[Pixel coordinate grounding data]
* * * *

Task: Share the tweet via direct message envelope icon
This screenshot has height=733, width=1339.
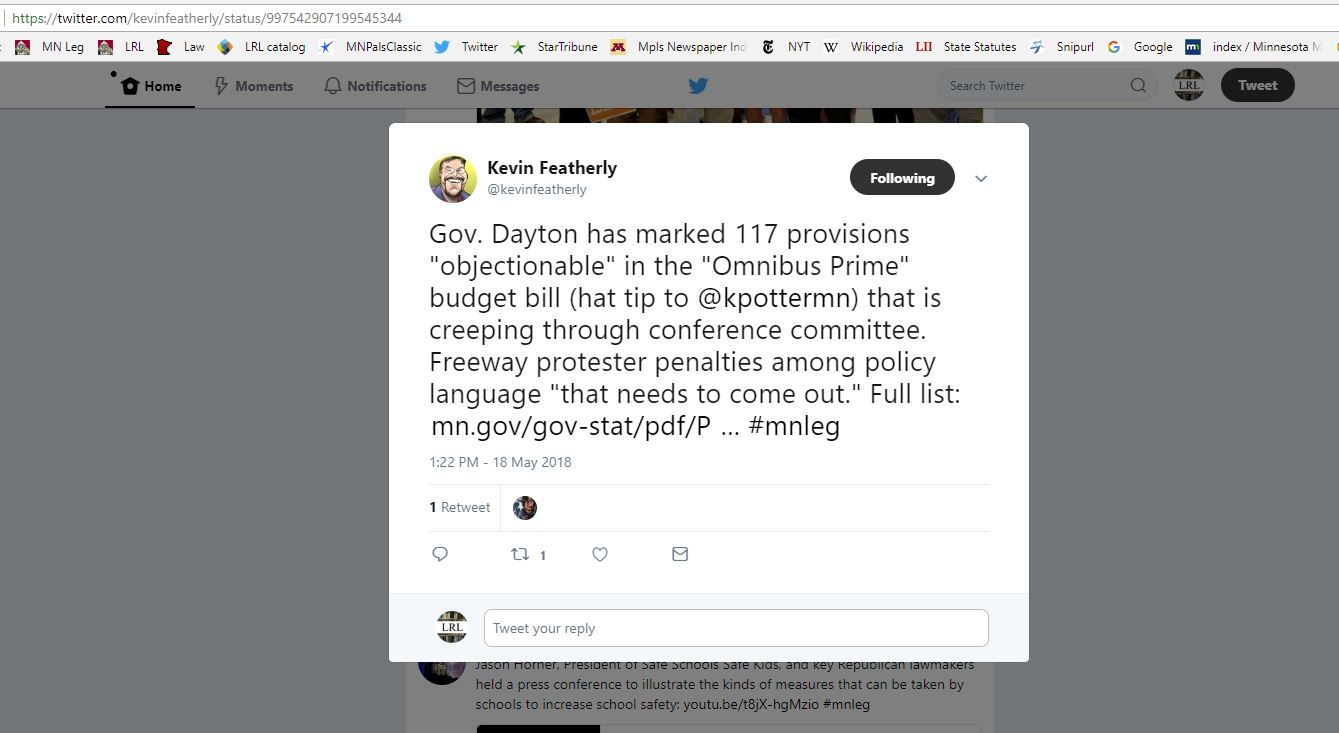Action: point(680,554)
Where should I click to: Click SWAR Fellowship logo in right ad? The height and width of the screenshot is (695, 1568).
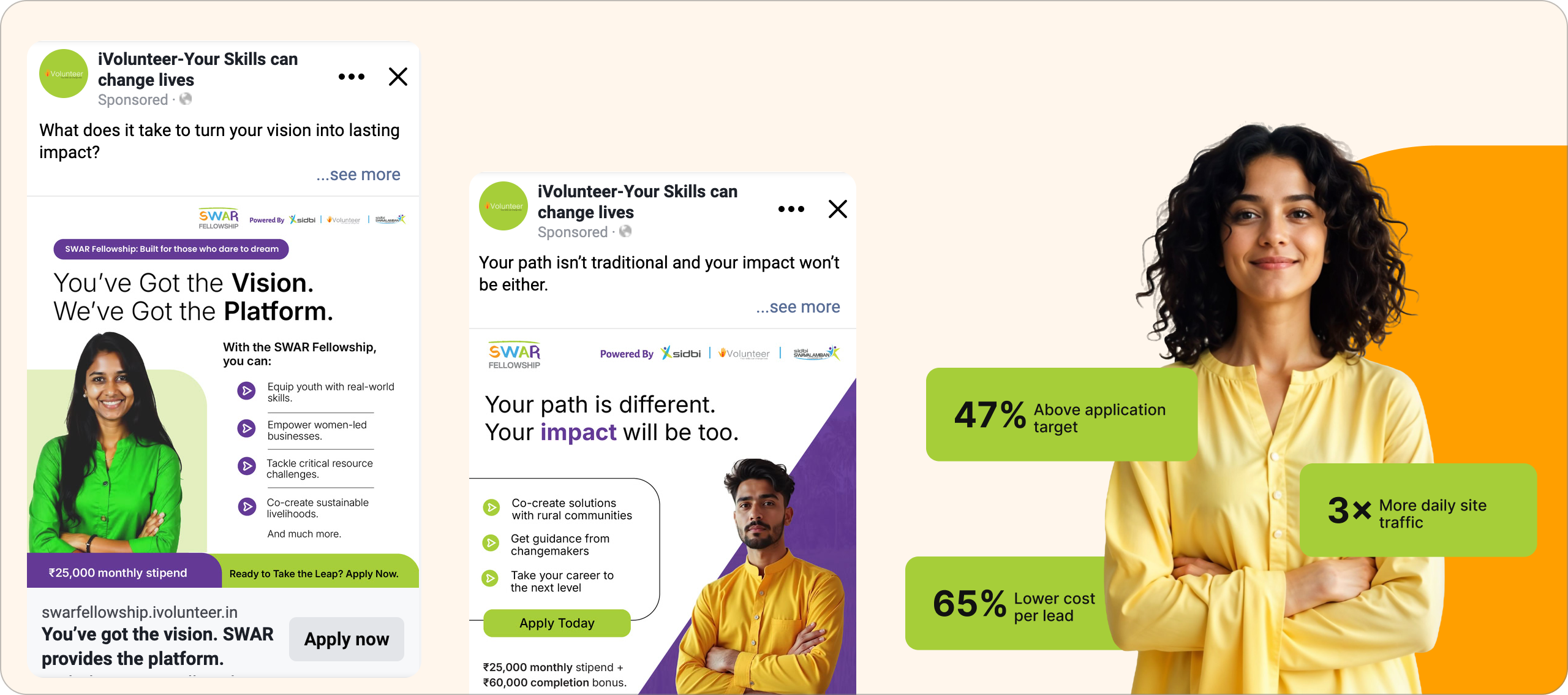coord(514,355)
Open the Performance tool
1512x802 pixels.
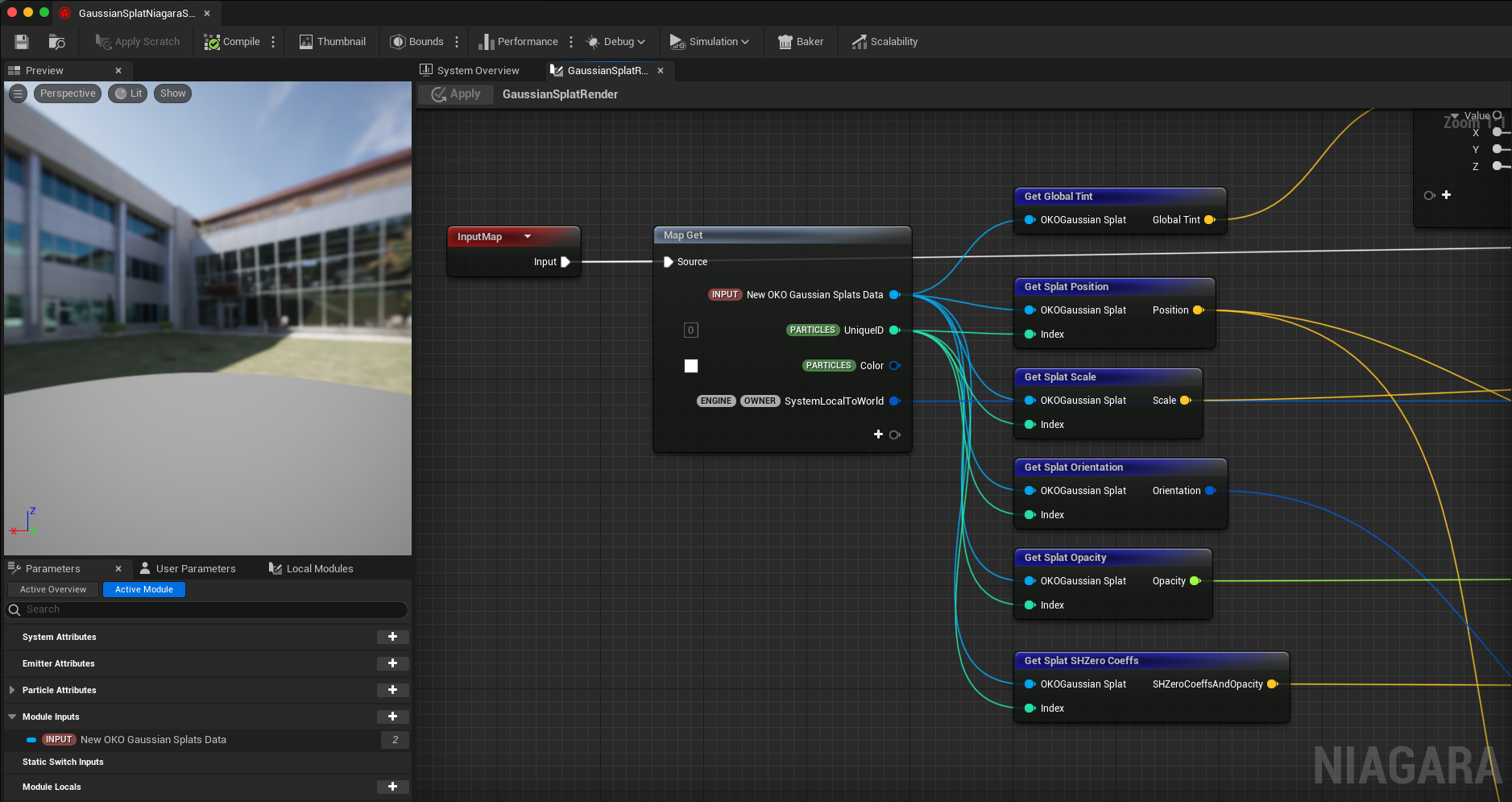pos(518,42)
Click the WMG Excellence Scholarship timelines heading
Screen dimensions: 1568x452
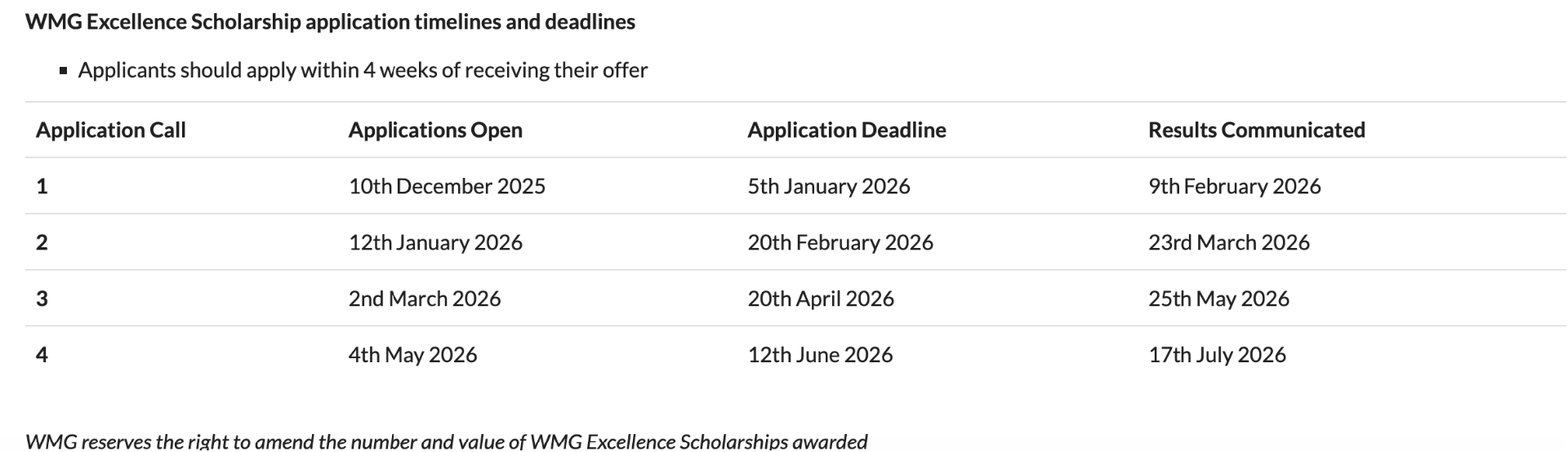pyautogui.click(x=330, y=22)
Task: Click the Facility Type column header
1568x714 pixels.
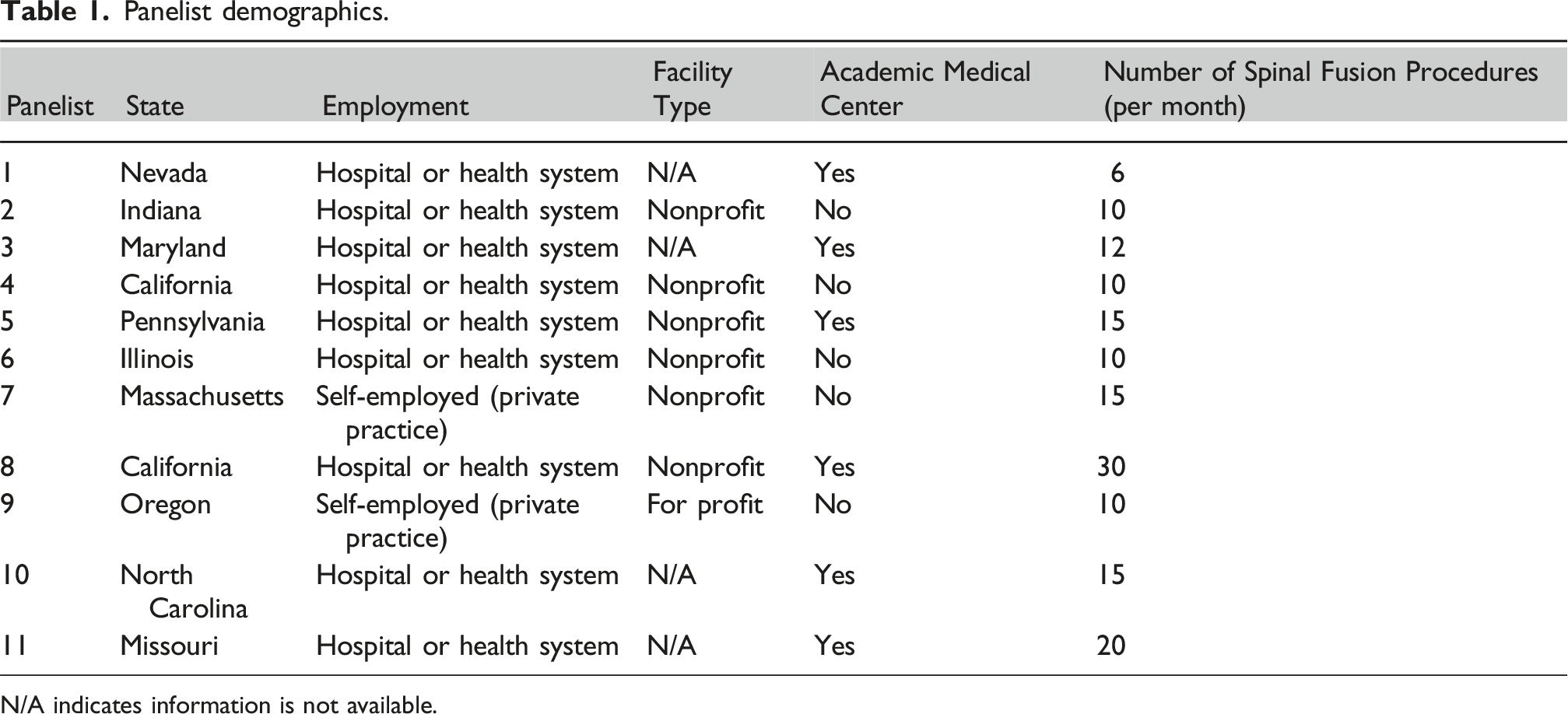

* * * *

The answer must be every line of the entries that includes the word "Task".

▸ **Answer area**
Task: Share the tweet via direct message envelope icon
Task: Click the Facility Type column header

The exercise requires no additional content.